[Entries taken from a collection]
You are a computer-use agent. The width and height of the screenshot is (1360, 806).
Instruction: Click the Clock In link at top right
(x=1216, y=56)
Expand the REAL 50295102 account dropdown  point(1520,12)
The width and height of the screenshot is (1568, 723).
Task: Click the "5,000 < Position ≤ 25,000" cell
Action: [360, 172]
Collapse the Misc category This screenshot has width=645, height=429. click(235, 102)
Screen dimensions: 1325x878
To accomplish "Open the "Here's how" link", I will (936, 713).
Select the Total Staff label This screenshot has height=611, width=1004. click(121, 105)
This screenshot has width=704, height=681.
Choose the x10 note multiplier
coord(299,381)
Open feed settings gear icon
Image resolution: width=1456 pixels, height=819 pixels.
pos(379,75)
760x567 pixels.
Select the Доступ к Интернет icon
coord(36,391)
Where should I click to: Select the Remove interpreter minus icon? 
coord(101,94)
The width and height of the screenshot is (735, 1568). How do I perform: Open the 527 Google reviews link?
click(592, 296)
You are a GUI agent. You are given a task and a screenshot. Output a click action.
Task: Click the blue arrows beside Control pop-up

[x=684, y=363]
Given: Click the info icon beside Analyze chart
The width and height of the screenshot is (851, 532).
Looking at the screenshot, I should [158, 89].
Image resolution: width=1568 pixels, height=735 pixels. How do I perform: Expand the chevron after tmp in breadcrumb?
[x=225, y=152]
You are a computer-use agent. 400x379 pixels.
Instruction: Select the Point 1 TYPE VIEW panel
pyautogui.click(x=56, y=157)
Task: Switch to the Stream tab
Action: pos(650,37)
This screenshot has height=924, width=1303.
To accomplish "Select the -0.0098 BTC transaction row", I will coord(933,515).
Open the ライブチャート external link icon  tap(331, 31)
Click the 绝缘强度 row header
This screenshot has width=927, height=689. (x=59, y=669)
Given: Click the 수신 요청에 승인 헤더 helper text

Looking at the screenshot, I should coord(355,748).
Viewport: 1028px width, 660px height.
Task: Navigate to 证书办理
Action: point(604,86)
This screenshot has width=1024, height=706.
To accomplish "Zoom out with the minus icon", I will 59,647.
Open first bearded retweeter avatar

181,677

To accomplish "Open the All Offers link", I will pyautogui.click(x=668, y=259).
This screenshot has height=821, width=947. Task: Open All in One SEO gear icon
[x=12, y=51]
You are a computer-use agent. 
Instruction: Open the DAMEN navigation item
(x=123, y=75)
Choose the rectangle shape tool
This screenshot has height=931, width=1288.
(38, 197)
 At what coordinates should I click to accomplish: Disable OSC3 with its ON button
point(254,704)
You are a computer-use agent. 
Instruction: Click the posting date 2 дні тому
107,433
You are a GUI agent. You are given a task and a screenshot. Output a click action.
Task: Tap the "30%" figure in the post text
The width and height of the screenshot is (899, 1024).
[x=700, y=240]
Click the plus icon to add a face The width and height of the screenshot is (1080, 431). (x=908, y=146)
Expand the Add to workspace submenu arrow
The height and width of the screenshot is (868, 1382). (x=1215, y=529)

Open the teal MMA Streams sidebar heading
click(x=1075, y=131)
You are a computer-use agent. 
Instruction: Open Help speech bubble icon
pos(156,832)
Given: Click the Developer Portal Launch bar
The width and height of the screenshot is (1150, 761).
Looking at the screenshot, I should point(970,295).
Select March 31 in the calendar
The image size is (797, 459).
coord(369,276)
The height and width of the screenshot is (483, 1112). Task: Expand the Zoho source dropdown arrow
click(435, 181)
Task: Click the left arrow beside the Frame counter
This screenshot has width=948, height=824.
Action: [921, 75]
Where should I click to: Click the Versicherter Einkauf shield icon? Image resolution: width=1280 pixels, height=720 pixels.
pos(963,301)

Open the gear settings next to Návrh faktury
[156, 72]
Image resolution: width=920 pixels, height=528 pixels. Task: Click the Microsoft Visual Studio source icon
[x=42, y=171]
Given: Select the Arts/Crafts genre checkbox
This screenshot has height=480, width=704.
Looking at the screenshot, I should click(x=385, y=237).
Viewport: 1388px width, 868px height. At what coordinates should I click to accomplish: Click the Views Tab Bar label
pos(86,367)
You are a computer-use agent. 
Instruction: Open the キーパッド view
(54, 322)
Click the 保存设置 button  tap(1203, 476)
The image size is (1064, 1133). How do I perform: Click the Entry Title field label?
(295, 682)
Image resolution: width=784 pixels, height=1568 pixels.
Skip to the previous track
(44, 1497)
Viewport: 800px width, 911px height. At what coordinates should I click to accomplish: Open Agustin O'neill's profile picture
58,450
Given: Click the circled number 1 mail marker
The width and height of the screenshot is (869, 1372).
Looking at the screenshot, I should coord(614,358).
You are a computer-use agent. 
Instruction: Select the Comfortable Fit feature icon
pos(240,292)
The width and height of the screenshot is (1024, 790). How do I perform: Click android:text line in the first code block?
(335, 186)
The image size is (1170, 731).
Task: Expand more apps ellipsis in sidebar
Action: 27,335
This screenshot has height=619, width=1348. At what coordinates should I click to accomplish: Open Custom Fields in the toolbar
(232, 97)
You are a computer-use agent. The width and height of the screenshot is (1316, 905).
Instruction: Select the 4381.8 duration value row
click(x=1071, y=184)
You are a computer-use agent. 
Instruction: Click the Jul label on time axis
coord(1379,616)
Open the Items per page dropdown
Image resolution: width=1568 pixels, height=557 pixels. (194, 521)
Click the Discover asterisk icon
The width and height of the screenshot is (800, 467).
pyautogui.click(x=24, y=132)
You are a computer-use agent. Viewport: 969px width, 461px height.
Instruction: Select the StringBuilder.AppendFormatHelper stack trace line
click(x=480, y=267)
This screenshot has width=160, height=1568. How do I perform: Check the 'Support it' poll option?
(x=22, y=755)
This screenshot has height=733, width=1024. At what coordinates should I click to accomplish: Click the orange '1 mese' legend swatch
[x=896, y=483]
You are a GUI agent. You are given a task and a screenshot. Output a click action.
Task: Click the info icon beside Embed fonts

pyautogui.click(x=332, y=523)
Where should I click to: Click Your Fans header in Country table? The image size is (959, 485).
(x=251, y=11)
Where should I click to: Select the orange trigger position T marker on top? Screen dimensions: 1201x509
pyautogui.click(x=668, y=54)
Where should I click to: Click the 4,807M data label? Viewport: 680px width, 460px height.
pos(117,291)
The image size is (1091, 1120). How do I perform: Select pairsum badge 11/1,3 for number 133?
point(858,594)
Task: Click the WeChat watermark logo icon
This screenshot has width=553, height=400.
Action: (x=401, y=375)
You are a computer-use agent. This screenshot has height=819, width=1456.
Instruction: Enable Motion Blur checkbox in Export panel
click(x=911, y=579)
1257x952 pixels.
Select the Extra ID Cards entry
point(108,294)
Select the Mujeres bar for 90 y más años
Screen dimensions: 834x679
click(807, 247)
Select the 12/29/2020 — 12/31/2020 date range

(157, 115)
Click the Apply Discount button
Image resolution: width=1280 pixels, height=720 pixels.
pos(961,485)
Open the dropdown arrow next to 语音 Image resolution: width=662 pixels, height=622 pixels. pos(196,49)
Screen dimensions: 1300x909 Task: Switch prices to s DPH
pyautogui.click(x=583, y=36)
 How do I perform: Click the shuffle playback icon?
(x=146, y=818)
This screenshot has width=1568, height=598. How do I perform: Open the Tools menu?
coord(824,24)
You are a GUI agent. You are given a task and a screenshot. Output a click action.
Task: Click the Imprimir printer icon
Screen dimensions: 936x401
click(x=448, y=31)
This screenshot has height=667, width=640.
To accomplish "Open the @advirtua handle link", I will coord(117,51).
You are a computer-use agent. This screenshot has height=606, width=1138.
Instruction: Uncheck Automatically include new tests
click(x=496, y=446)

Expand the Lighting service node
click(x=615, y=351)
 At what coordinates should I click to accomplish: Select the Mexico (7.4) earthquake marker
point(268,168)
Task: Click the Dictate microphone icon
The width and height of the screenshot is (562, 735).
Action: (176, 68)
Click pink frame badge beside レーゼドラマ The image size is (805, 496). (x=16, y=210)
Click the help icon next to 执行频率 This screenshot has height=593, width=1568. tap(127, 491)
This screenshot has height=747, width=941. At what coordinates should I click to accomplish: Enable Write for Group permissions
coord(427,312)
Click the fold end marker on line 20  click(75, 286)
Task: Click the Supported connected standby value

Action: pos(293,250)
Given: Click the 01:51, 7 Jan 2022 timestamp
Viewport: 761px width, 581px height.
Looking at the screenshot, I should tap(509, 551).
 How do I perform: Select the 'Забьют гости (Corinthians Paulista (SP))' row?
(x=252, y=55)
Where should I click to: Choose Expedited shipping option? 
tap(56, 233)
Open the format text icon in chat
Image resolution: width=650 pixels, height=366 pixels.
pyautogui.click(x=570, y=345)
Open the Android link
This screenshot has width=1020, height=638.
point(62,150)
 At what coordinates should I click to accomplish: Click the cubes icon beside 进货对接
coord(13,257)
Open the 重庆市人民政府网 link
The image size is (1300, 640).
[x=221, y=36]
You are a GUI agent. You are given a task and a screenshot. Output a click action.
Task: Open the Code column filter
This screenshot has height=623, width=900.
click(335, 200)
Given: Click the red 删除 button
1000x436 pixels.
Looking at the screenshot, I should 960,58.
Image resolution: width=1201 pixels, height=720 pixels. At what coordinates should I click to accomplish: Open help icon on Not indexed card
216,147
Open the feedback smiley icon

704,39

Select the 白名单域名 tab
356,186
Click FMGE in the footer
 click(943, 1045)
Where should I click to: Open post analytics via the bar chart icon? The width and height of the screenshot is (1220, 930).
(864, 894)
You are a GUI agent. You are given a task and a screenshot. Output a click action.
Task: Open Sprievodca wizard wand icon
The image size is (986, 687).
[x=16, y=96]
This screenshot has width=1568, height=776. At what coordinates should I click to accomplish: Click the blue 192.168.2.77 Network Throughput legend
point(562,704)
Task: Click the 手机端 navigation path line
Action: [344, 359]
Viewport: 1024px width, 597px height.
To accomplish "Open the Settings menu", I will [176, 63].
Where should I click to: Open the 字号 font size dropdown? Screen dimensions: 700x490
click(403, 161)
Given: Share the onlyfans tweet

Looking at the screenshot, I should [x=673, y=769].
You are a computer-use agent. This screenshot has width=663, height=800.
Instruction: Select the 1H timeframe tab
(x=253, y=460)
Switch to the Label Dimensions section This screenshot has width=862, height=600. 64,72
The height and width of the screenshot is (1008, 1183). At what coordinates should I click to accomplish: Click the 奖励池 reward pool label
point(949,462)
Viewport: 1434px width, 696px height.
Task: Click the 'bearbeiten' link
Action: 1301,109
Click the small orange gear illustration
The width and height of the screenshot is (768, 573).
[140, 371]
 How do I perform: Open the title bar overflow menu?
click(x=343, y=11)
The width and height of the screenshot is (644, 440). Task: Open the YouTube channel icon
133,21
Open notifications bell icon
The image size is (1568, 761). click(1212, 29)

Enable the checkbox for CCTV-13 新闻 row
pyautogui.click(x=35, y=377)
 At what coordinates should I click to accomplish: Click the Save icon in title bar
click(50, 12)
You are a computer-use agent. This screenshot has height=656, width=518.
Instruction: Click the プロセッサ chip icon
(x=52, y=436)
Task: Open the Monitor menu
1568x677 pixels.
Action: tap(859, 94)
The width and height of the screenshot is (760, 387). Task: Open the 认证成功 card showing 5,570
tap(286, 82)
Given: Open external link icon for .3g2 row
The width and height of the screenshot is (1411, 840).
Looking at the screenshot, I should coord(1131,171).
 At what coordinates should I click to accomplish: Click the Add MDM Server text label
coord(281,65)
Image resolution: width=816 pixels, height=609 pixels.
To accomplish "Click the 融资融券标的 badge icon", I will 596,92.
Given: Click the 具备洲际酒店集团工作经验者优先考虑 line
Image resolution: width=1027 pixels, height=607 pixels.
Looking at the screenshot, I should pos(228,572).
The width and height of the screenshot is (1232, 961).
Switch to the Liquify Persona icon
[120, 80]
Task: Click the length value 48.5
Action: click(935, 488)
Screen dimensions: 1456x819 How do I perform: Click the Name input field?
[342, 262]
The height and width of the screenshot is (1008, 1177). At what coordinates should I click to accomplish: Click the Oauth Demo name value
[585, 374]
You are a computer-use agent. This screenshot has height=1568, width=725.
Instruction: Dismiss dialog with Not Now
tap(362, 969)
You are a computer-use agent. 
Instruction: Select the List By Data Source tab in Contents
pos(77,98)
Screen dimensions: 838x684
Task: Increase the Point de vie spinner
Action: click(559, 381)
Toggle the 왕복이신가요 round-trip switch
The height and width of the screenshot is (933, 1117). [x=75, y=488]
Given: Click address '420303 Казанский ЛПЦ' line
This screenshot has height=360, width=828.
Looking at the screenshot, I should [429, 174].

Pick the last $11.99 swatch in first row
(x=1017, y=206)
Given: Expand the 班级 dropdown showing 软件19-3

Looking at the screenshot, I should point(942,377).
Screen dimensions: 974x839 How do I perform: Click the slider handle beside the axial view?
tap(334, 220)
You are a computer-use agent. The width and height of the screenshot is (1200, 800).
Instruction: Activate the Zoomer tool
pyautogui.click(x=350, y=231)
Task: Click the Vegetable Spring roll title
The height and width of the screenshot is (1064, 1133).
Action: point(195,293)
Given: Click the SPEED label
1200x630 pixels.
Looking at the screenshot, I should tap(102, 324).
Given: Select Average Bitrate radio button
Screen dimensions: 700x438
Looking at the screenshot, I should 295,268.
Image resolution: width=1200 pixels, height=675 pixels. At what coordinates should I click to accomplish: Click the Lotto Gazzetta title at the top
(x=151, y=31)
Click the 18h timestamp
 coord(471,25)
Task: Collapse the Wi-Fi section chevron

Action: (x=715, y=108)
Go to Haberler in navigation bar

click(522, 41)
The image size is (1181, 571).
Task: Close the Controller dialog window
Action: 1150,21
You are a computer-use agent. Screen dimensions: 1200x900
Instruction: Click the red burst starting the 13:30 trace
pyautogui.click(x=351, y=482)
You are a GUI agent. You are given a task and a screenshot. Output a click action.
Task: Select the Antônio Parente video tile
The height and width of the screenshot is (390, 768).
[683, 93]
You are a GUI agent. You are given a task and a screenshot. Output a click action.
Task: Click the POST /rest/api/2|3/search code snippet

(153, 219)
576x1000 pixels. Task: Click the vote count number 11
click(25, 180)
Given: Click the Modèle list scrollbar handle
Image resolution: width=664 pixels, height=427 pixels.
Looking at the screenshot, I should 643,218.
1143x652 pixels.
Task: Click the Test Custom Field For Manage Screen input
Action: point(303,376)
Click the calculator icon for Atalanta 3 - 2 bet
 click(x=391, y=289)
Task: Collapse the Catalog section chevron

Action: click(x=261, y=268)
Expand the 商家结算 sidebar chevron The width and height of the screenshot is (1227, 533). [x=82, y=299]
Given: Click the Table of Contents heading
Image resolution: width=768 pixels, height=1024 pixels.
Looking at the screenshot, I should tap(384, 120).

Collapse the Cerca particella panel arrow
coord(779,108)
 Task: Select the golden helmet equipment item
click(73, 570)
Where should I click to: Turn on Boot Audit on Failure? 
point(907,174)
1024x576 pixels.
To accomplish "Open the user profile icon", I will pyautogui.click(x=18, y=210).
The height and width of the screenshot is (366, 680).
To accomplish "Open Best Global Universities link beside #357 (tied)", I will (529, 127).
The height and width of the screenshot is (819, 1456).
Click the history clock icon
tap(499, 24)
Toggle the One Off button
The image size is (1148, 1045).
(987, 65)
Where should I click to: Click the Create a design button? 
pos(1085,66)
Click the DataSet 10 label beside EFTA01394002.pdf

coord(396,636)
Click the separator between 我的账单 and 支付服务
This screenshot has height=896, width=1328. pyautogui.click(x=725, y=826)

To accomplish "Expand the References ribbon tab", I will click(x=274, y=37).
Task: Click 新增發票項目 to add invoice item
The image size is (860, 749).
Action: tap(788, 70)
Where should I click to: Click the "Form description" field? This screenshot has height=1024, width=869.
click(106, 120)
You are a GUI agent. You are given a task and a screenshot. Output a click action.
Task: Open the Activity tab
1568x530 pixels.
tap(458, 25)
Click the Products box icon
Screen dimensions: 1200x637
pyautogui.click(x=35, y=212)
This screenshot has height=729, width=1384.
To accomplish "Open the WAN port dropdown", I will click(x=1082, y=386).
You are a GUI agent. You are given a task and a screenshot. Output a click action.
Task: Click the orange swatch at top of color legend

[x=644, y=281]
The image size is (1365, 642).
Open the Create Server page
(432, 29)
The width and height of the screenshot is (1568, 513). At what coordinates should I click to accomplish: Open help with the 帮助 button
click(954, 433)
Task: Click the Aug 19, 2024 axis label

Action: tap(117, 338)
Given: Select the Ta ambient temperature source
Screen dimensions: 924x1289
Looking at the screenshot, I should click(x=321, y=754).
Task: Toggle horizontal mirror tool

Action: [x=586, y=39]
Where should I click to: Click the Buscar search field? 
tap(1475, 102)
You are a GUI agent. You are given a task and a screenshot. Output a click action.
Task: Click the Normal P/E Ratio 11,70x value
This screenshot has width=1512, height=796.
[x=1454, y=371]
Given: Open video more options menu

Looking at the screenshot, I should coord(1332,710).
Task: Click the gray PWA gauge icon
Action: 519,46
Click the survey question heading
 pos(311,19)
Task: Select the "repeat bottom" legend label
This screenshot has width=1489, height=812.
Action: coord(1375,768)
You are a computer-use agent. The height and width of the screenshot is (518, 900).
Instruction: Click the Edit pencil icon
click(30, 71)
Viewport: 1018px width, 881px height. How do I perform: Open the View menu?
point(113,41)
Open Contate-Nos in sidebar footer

**ACTIVITY:** Lines with "will" in them are what the answer must contain; copy each from the records above.

**FINISHED TASK:**
To accomplish "Open the "Here's how" link", I will (936, 713).
To accomplish "Select the -0.0098 BTC transaction row", I will coord(933,515).
To accomplish "Zoom out with the minus icon", I will 59,647.
To accomplish "Open the All Offers link", I will pyautogui.click(x=668, y=259).
To accomplish "Open the @advirtua handle link", I will coord(117,51).
To accomplish "Open the Settings menu", I will [176, 63].
To accomplish "Click the 融资融券标的 badge icon", I will 596,92.
To accomplish "Open the user profile icon", I will pyautogui.click(x=18, y=210).
To accomplish "Open Best Global Universities link beside #357 (tied)", I will (529, 127).
To accomplish "Expand the References ribbon tab", I will click(x=274, y=37).
To accomplish "Open the WAN port dropdown", I will click(x=1082, y=386).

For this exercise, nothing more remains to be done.